> Requirement
Only one stretch of the data below is needed. Output the lines from the one with "How do I perform: Click the 10k" up to and including the one with "The image size is (600, 550).", exactly as they stand.

Collected data:
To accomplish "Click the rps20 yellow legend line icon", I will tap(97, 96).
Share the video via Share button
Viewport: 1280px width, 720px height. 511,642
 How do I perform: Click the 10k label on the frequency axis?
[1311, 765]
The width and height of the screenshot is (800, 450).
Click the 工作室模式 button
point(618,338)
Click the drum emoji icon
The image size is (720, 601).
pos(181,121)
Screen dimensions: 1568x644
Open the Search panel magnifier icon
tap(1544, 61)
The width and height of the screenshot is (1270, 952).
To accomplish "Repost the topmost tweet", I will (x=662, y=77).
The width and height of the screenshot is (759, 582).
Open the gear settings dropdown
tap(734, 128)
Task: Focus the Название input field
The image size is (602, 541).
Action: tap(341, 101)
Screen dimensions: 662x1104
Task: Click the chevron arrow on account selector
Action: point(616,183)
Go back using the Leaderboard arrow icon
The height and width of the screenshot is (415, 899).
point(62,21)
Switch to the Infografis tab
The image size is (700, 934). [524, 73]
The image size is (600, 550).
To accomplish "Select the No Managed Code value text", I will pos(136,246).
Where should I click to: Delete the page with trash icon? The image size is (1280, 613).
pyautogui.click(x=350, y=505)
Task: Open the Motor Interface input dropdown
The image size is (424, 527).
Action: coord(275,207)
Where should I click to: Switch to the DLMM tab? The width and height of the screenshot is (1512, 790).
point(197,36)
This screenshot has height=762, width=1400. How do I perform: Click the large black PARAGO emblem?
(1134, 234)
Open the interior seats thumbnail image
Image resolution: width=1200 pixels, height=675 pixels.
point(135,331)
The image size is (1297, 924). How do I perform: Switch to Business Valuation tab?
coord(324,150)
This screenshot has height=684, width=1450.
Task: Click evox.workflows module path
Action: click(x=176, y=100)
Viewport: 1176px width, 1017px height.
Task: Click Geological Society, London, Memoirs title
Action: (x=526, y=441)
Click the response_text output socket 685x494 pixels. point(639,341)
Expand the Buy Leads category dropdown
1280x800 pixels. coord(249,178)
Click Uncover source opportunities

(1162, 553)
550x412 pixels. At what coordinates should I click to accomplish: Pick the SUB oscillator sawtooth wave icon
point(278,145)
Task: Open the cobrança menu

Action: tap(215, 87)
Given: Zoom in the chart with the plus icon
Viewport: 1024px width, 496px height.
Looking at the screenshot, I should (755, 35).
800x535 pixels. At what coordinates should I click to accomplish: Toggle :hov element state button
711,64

> Result
 How do I perform: Click the 10k label on the frequency axis?
[1311, 765]
The width and height of the screenshot is (800, 450).
Click the 工作室模式 button
point(618,338)
Click the drum emoji icon
The image size is (720, 601).
pos(181,121)
Screen dimensions: 1568x644
Open the Search panel magnifier icon
tap(1544, 61)
The width and height of the screenshot is (1270, 952).
To accomplish "Repost the topmost tweet", I will (x=662, y=77).
The width and height of the screenshot is (759, 582).
Open the gear settings dropdown
tap(734, 128)
Task: Focus the Название input field
The image size is (602, 541).
Action: tap(341, 101)
Screen dimensions: 662x1104
Task: Click the chevron arrow on account selector
Action: point(616,183)
Go back using the Leaderboard arrow icon
The height and width of the screenshot is (415, 899).
point(62,21)
Switch to the Infografis tab
The image size is (700, 934). [524, 73]
The image size is (600, 550).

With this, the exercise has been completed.